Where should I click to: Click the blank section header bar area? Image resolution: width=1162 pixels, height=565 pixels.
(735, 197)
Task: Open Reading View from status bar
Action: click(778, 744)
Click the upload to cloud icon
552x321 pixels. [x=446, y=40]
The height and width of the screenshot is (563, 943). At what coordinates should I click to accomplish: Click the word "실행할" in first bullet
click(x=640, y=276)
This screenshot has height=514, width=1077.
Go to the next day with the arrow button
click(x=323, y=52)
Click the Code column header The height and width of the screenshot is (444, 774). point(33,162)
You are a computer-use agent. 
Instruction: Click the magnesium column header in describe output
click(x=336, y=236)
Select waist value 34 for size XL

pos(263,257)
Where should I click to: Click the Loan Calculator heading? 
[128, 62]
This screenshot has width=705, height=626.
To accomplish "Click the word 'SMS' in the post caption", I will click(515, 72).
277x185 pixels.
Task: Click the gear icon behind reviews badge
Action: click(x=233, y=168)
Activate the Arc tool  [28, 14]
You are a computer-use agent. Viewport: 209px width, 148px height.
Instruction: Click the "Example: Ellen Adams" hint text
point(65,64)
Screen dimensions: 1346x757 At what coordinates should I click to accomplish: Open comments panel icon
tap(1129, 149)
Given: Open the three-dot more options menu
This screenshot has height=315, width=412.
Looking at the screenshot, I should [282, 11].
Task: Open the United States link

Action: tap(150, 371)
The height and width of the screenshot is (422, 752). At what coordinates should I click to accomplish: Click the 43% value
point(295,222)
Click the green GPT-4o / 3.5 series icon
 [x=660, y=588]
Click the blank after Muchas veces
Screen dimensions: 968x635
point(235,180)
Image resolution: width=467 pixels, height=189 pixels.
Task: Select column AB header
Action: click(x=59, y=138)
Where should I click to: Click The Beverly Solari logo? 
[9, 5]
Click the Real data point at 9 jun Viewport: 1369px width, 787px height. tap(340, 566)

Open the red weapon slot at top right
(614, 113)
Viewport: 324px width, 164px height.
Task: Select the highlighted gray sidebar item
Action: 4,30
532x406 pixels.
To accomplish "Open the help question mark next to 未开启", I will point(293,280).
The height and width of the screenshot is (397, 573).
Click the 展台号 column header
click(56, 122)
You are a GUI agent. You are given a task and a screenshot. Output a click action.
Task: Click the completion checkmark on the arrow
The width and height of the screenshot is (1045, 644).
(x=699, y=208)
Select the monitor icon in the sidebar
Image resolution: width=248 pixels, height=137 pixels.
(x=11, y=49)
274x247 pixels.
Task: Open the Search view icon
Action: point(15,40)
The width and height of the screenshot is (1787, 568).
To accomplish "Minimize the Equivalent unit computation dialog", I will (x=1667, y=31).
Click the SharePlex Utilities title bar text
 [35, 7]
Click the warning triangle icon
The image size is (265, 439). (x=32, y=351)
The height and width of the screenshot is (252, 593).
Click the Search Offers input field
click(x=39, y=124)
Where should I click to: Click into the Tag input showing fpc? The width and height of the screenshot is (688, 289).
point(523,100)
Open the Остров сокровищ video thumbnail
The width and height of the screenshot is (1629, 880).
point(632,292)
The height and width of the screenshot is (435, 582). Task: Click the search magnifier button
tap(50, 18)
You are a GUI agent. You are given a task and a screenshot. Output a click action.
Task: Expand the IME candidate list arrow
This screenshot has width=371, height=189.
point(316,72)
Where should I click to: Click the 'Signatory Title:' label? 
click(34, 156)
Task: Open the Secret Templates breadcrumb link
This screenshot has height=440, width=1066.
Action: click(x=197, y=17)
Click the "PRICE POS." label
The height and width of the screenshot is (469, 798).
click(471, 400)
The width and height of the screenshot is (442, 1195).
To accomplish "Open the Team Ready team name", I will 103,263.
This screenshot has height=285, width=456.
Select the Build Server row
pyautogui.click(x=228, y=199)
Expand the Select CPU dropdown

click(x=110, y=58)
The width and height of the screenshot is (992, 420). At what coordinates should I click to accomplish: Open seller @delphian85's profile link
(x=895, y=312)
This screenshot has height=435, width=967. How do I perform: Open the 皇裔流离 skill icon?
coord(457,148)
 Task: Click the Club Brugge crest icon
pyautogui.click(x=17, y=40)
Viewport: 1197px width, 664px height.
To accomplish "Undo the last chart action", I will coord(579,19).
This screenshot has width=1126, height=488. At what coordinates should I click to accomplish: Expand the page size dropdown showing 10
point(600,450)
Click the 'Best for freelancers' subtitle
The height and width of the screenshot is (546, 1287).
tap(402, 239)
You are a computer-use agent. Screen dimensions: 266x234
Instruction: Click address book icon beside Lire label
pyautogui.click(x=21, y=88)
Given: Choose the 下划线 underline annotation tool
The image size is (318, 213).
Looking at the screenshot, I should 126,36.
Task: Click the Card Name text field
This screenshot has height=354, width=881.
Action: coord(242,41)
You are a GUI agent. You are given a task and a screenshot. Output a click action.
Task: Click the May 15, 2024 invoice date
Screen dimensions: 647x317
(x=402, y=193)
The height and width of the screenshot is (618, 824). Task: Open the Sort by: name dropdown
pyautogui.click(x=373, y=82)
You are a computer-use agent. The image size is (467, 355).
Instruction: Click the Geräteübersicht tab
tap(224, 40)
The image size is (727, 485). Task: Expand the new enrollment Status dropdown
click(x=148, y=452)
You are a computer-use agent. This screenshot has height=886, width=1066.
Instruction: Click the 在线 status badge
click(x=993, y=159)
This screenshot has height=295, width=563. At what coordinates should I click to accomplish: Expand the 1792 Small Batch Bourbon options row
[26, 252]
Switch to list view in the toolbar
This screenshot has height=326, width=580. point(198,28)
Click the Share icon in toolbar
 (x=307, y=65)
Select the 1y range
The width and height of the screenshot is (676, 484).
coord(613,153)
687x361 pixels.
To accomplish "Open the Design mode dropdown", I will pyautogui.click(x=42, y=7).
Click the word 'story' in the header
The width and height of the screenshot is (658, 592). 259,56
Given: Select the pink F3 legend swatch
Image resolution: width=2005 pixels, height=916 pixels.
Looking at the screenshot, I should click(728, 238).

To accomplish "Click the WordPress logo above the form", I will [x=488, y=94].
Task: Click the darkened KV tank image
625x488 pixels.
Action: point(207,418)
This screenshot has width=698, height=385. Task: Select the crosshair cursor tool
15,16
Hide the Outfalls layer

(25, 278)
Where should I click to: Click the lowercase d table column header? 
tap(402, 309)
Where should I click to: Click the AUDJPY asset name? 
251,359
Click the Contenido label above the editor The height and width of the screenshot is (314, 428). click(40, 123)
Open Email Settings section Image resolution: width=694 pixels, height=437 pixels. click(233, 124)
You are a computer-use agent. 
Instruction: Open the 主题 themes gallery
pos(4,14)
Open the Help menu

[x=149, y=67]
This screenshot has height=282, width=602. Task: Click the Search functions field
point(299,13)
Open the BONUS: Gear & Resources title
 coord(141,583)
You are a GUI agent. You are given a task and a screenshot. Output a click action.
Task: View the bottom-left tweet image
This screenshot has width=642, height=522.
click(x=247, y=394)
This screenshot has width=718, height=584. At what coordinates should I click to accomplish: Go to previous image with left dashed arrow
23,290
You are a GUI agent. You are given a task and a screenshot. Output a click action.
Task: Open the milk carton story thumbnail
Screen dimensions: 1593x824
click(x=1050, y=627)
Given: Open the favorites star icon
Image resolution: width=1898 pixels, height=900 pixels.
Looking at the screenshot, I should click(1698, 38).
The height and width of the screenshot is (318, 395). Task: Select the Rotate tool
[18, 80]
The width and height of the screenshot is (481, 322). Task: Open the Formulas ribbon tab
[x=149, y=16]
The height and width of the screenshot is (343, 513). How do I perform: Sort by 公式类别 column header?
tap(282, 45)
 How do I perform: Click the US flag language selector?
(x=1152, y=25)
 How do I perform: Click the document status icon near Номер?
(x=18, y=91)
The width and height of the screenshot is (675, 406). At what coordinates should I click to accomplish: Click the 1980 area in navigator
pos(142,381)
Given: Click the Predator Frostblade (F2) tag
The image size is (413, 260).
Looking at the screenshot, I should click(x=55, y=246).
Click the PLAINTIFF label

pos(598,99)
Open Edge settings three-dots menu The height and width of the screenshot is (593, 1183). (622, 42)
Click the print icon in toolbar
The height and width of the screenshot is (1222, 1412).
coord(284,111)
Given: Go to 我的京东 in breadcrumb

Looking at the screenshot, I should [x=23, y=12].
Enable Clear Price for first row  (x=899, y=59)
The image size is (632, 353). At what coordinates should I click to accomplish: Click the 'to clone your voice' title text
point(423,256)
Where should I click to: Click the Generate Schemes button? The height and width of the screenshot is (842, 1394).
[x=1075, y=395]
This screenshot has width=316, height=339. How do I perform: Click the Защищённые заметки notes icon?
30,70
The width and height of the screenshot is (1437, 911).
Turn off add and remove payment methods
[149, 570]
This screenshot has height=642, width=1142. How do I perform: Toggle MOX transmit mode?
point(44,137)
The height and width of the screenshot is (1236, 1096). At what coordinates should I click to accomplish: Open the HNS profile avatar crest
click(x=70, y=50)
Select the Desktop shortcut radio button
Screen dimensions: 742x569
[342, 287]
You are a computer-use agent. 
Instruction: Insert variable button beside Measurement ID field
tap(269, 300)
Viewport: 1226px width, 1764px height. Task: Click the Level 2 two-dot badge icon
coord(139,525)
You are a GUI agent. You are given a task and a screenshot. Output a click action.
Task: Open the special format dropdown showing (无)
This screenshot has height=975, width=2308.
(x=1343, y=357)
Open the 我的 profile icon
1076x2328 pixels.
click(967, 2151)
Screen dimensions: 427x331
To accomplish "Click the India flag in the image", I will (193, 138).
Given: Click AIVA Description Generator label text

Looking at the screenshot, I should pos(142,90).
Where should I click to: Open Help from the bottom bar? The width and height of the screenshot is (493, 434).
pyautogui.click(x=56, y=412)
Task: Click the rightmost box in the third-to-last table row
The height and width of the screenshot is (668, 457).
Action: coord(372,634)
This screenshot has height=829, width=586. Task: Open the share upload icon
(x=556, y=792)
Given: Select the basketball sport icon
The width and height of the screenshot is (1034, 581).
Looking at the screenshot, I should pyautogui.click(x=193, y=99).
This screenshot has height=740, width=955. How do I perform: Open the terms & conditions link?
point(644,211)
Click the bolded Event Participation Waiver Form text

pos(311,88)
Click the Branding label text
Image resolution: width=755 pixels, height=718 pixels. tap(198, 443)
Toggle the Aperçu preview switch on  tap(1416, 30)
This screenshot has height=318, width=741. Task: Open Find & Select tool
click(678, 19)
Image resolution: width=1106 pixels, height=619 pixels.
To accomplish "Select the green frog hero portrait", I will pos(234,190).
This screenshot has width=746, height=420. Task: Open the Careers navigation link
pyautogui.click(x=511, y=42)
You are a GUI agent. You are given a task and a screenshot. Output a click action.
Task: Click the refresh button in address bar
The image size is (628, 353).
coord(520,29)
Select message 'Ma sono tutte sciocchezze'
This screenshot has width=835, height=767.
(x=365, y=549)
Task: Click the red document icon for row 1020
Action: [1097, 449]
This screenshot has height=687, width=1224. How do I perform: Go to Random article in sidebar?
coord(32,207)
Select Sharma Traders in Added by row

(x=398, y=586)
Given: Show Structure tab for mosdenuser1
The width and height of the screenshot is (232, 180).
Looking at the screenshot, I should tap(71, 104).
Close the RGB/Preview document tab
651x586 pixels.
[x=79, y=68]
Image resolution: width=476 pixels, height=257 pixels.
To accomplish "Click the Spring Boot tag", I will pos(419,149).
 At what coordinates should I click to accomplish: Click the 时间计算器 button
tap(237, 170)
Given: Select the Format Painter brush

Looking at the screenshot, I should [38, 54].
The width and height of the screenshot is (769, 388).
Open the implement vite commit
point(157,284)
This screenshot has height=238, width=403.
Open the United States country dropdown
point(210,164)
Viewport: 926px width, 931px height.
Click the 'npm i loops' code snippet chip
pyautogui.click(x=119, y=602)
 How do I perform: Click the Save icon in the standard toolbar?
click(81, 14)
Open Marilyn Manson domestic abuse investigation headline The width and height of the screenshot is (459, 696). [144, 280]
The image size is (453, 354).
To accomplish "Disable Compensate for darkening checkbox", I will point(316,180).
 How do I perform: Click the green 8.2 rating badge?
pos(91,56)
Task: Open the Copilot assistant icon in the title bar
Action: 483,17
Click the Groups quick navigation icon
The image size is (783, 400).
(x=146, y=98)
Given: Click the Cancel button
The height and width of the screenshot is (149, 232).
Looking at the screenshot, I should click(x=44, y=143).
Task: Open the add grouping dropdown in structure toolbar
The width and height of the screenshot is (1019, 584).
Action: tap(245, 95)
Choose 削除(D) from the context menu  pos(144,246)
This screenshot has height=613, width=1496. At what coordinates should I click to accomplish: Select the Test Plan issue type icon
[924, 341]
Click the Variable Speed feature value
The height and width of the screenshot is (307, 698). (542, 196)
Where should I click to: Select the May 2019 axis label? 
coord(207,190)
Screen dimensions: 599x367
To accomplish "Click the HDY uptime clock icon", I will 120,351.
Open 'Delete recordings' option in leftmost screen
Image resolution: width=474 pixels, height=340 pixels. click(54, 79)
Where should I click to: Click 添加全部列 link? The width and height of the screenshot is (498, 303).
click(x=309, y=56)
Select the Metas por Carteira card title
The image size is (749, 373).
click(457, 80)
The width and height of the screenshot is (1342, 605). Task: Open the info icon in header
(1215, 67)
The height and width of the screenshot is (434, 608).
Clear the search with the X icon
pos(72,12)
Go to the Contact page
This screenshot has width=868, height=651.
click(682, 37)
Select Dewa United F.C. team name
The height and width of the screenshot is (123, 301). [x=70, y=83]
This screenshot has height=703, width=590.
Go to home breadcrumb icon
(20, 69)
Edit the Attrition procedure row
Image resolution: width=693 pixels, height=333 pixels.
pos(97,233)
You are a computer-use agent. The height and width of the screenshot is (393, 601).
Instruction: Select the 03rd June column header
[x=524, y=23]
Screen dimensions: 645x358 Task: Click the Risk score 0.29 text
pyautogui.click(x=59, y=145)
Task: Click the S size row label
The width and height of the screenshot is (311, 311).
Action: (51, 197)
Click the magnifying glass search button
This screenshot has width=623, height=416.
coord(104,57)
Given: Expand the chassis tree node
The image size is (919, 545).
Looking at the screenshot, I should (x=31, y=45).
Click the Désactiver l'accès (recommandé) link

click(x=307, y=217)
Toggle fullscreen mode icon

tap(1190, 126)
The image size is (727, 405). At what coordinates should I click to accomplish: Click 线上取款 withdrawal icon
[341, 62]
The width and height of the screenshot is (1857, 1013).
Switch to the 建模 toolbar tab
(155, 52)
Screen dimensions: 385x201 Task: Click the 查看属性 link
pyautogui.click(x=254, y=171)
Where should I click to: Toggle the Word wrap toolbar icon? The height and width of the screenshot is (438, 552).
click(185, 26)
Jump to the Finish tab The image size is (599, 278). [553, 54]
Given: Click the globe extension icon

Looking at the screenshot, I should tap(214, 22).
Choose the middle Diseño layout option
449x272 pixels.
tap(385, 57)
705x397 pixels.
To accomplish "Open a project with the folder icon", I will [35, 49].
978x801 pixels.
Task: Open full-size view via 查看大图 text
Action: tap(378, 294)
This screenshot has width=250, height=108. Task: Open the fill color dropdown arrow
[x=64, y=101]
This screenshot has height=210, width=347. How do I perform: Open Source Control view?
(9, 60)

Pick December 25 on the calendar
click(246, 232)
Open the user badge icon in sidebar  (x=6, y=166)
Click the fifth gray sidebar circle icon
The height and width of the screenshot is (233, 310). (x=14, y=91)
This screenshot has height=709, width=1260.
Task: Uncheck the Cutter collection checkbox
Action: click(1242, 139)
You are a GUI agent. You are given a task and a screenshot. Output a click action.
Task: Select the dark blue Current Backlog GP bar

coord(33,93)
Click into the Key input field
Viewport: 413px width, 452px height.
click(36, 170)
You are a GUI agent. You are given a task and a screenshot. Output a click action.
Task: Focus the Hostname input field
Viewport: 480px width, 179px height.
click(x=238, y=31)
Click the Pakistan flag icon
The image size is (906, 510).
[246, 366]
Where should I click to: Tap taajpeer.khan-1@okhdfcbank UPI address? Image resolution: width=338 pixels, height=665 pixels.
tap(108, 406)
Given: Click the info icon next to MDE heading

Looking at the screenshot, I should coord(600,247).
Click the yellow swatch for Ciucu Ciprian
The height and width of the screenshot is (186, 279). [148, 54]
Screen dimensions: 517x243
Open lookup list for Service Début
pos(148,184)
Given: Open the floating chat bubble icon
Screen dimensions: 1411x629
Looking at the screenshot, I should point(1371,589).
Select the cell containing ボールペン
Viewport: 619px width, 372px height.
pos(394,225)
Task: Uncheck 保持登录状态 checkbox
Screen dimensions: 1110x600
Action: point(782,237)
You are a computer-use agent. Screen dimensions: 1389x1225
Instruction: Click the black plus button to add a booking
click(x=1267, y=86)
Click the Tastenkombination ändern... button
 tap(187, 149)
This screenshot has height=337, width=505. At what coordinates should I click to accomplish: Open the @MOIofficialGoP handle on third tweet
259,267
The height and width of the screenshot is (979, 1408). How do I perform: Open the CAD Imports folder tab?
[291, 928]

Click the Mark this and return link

============================================================

**Problem details**
Looking at the data above, write out exactly the lines that start at the one containing "Click the PLAINTIFF label" and end at the one containing "Given: Select the basketball sport icon"; include both and nothing beyond.

**The completed task**
Click the PLAINTIFF label

pos(598,99)
Open Edge settings three-dots menu The height and width of the screenshot is (593, 1183). (622, 42)
Click the print icon in toolbar
The height and width of the screenshot is (1222, 1412).
coord(284,111)
Given: Go to 我的京东 in breadcrumb

Looking at the screenshot, I should [x=23, y=12].
Enable Clear Price for first row  (x=899, y=59)
The image size is (632, 353). At what coordinates should I click to accomplish: Click the 'to clone your voice' title text
point(423,256)
Where should I click to: Click the Generate Schemes button? The height and width of the screenshot is (842, 1394).
[x=1075, y=395]
This screenshot has width=316, height=339. How do I perform: Click the Защищённые заметки notes icon?
30,70
The width and height of the screenshot is (1437, 911).
Turn off add and remove payment methods
[149, 570]
This screenshot has height=642, width=1142. How do I perform: Toggle MOX transmit mode?
point(44,137)
The height and width of the screenshot is (1236, 1096). At what coordinates should I click to accomplish: Open the HNS profile avatar crest
click(x=70, y=50)
Select the Desktop shortcut radio button
Screen dimensions: 742x569
[342, 287]
You are a computer-use agent. 
Instruction: Insert variable button beside Measurement ID field
tap(269, 300)
Viewport: 1226px width, 1764px height. Task: Click the Level 2 two-dot badge icon
coord(139,525)
You are a GUI agent. You are given a task and a screenshot. Output a click action.
Task: Open the special format dropdown showing (无)
This screenshot has height=975, width=2308.
(x=1343, y=357)
Open the 我的 profile icon
1076x2328 pixels.
click(967, 2151)
Screen dimensions: 427x331
To accomplish "Click the India flag in the image", I will (193, 138).
Given: Click AIVA Description Generator label text

Looking at the screenshot, I should pos(142,90).
Where should I click to: Open Help from the bottom bar? The width and height of the screenshot is (493, 434).
pyautogui.click(x=56, y=412)
Task: Click the rightmost box in the third-to-last table row
The height and width of the screenshot is (668, 457).
Action: coord(372,634)
This screenshot has height=829, width=586. Task: Open the share upload icon
(x=556, y=792)
Given: Select the basketball sport icon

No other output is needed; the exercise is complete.